(TASK STATEMENT): Only the lines from the one containing "Image resolution: width=756" through the last line of the data below belong in your answer, copied exactly and without pictures.

(GIVEN DATA):
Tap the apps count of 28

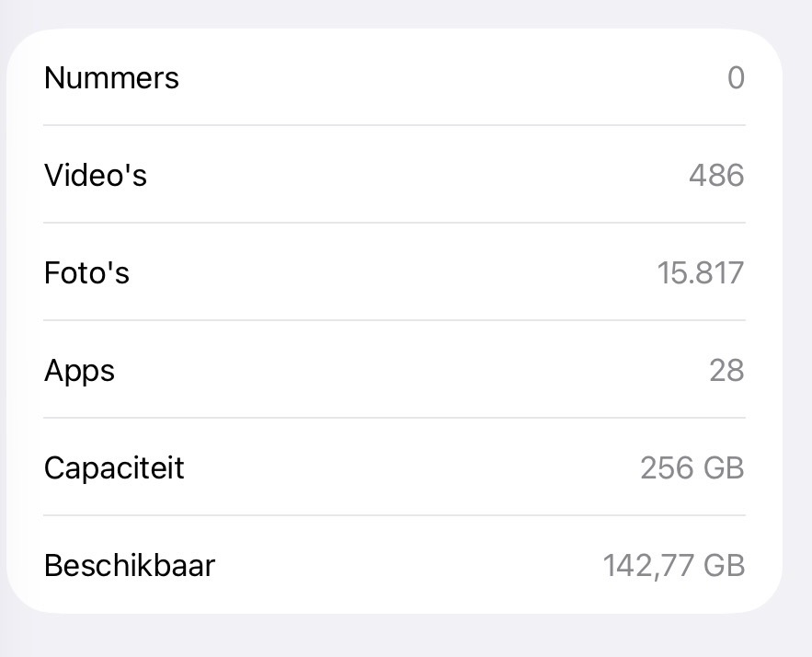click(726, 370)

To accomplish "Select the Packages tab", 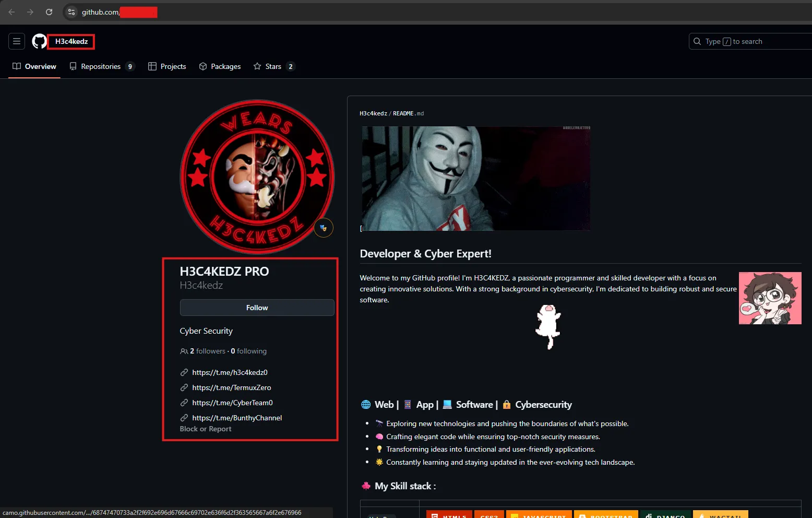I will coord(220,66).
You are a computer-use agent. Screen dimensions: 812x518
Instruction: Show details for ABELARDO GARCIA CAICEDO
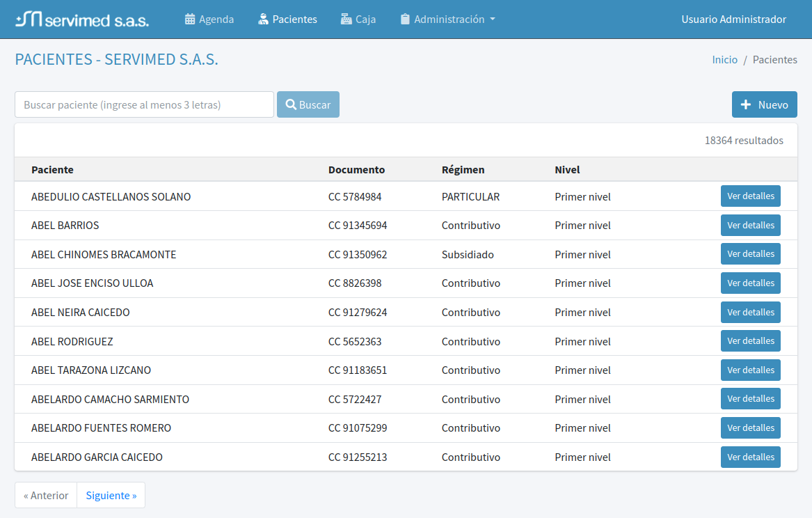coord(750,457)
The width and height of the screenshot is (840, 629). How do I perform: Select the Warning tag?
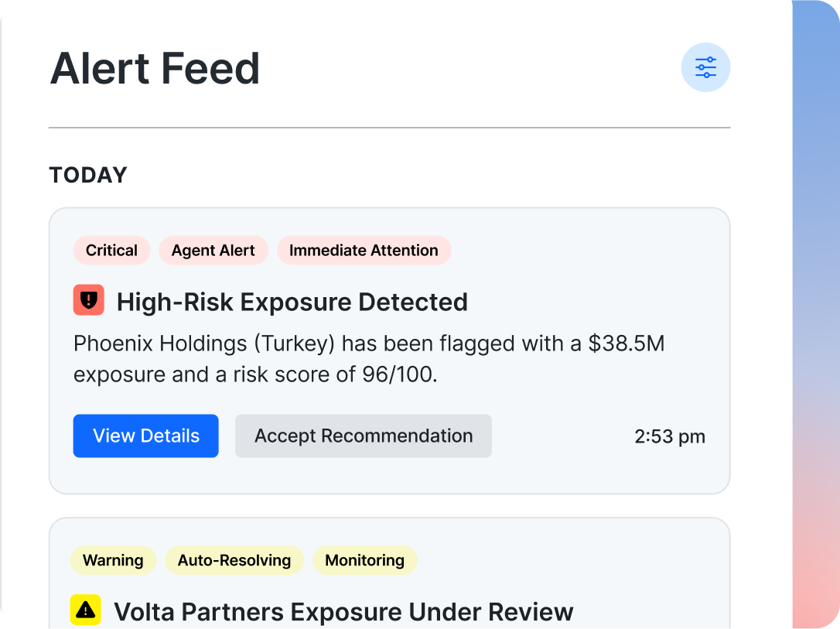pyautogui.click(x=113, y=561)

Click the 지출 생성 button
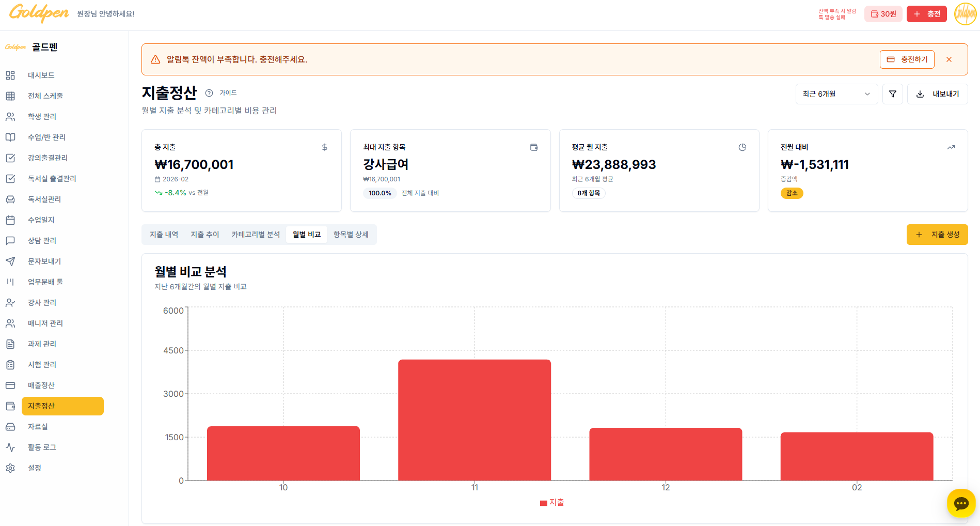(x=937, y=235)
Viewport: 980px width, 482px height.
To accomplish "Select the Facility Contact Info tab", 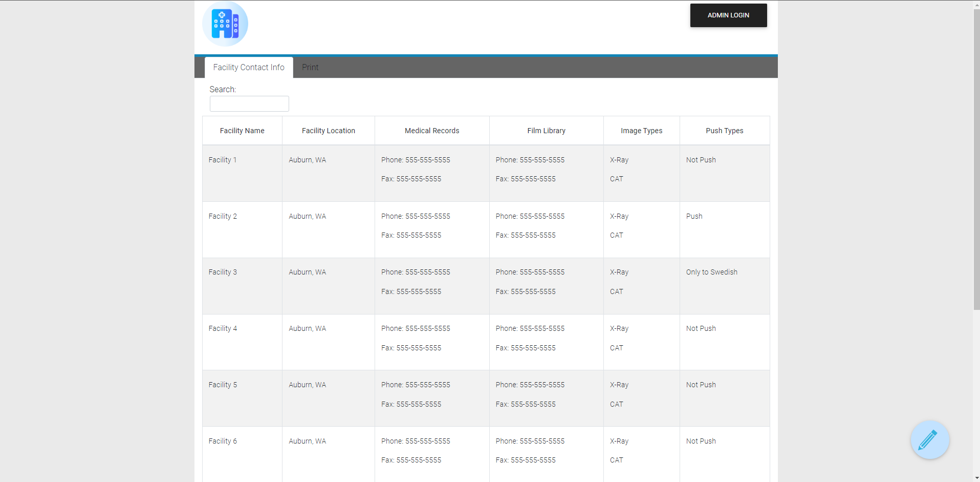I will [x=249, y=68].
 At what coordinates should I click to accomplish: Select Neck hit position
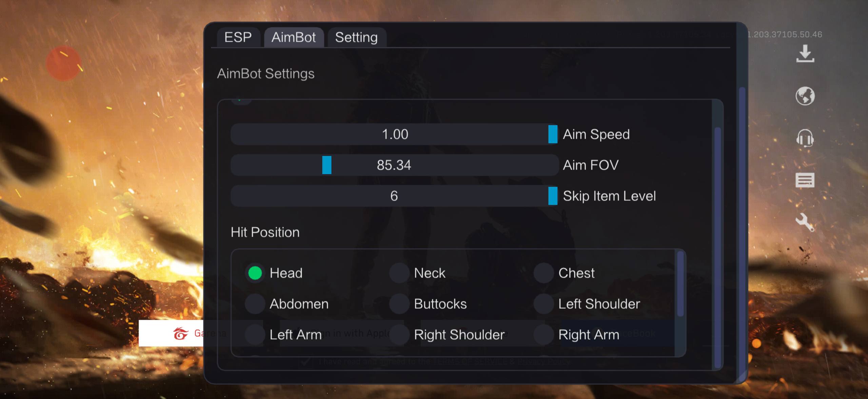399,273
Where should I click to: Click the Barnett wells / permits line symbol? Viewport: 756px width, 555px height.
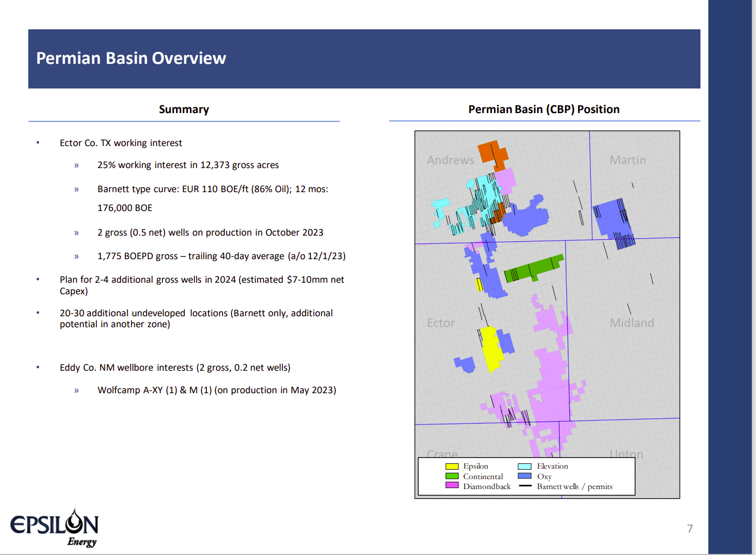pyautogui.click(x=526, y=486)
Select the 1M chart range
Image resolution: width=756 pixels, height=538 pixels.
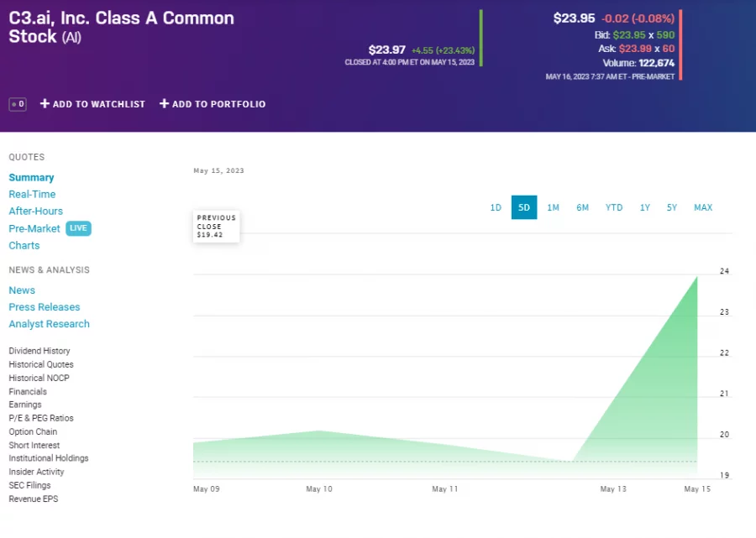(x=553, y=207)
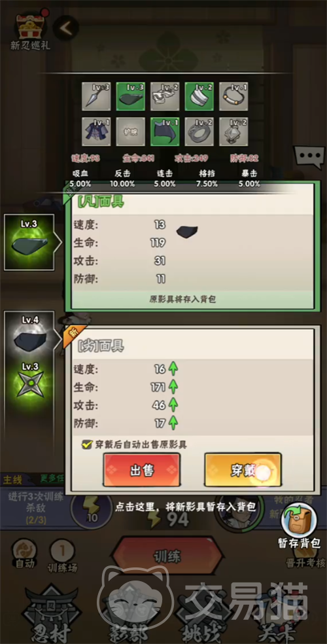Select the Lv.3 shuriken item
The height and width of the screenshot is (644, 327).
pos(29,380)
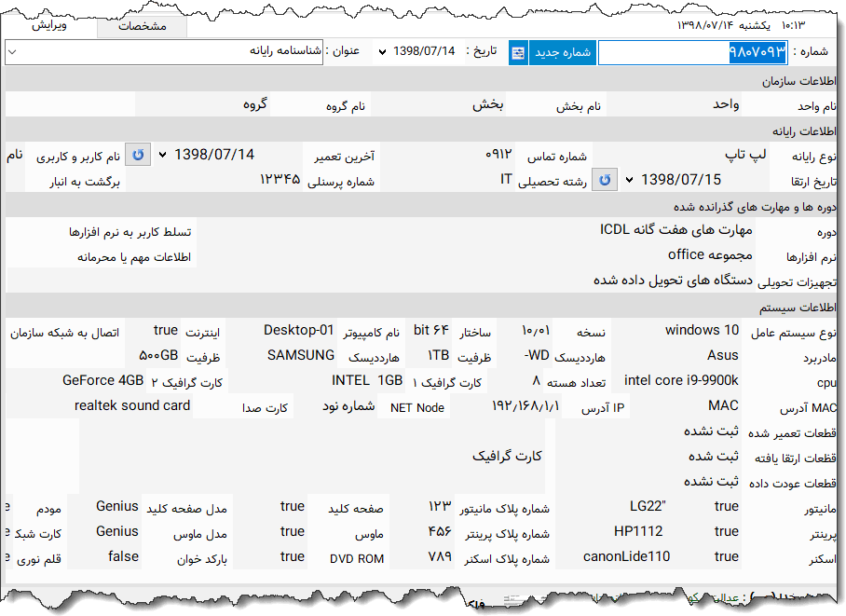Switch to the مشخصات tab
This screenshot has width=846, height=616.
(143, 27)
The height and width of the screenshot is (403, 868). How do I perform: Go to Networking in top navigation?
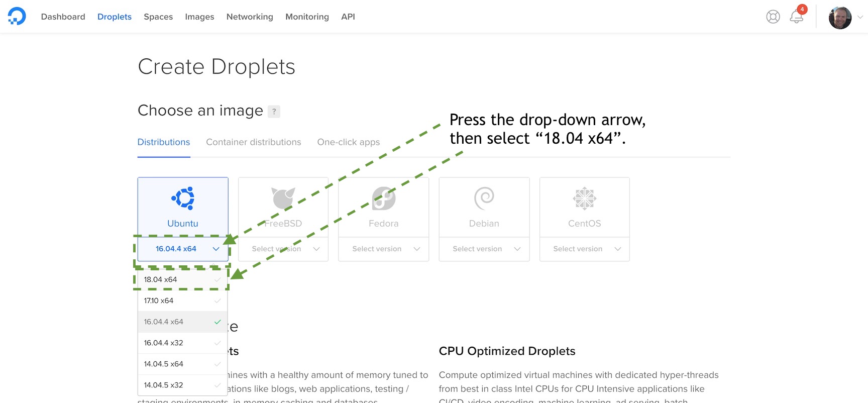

(PROBLEM SOLUTION):
Image resolution: width=756 pixels, height=538 pixels.
(x=553, y=207)
Select the Lv.3 shuriken item
The height and width of the screenshot is (644, 327).
pos(29,380)
Switch to the مشخصات tab
This screenshot has width=846, height=616.
(143, 27)
The height and width of the screenshot is (403, 868). How do I perform: Go to Networking in top navigation?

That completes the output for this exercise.